Em todas as sociedades existem decisões tomadas na esfera pública e na esfera privada e estas decisões causam, ou um impacto público, ou um efeito privado. Nenhuma decisão causa tantos impactos públicos quanto as decisões sobre investimentos econômicos. Estes, no capitalismo, pela instituição da propriedade privada, são tomados no espaço privado, embora os seus impactos sejam, de todos, os mais públicos. Todo o projeto político do neoliberalismo é o de deixar para o mercado a determinação sobre os investimentos. Portanto, decisões tomadas na esfera do privado, onde se encontrarão indivíduos - uns investidores - tendendo para a maximização dos lucros e outros - consumidores - tendendo para a satisfação máxima de suas preferências. Esta é a lógica do mercado que, segundo os neoliberais, não pode sofrer interferências. No sistema político democrático, no entanto, não prevalece esta lógica. Na democracia - mais do que um indivíduo - o ser humano é considerado um cidadão, isto é, seres  marcados pela igualdade e, nestas condições, as decisões sobre o investimento e sobre a distribuição passam a ser responsabilidade das instituições políticas (da esfera do público) e não do mercado (da esfera do privado).

Isso foi o compromisso de classes da social democracia. Esse compromisso contemplou estes dois aspectos: o da distribuição de renda e o da alocação de investimentos. O que é o neoliberalismo? Uma brutal rejeição para que se decida na esfera do público sobre os investimentos e sobre a distribuição de renda. E isso pode ser feito sob o império da democracia? A resposta parece óbvia. O que o neoliberalismo quer, é se livrar de qualquer compromisso que retire a lógica da acumulação e dos investimentos da exclusividade dos agentes privados. Este projeto passa pelo desmantelamento de toda a organização das classes trabalhadoras e da sociedade civil.

Só para concluir, no espaço público, afloram as contradições de classe, enquanto que no privado, aflora a ideologia das liberdades de mercado, do proprietário do capital e do proprietário do trabalho.

Przeworski conclui que esta sociedade é possível, como o foi no Chile, sob o regime da sangrenta ditadura militar, e faz conjecturas sobre o futuro dos pobres, de viverem em áreas isoladas ou confinadas.

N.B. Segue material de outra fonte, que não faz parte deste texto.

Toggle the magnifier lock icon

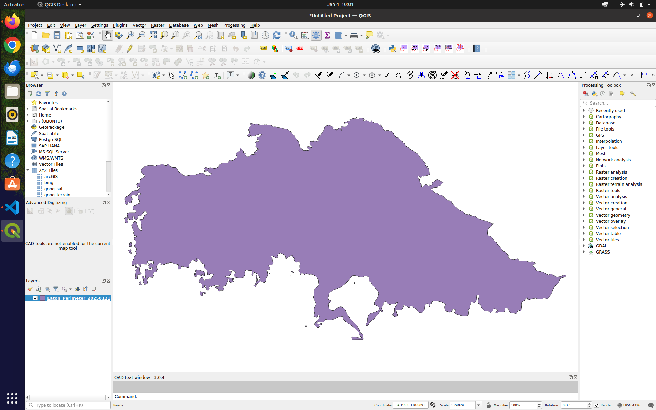[x=488, y=405]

A quarta e última consideração a tomo de Bobbio, de seu O futuro da democracia, onde faz  uma constatação histórica. Inclusive pergunta se trata-se de uma progressão ou de uma regressão. Afirma que, primeiramente, a ofensiva dos neoliberais foi o socialismo, depois o Estado de bem-estar, da social democracia, e que agora se volta simplesmente contra a democracia.

Quatro considerações com a mesma conclusão. A incompatibilidade da convivência entre o neoliberalismo e a democracia.

ÚLTIMAS CONSIDERAÇÕES.

Creio não ser necessário fazer uma longa conclusão. Apenas ressaltar a importância do estudo teórico destas questões e retirá-las  do campo do senso comum. Aliás, é grande o esforço liberal em transformar as suas verdades no senso comum das massas.  Creio que as mais importantes questões a destacar são as finais. Houve um avanço na democratização da sociedade, mas na primeira oportunidade que a burguesia teve, liquidou estes avanços.  É lamentável que, ao final do século XX, tenhamos uma regressão tão grande no que se refere aos avanços da democracia e das conquistas, no campo dos direitos da cidadania.

Concluo, com a certeza de que só a democracia permite avanços coletivos para a humanidade e que a tentativa mais próxima de ampliar os espaços públicos, sob o sistema capitalista, foi tolhida pelo neoliberalismo/neoconservadorismo, exatamente na retomada dos princípios de origem deste sistema: a sociedade de mercado e a de tomadas de decisões que dizem respeito ao público, no âmbito do privado.

Resta reafirmar, diante do exposto, a fé nos princípios que combinem o socialismo com a democracia. Caminhos?  Por onde andar?

Termino citando o poeta espanhol Antonio Machado: Caminante, no hay camino. Se hace camino al andar.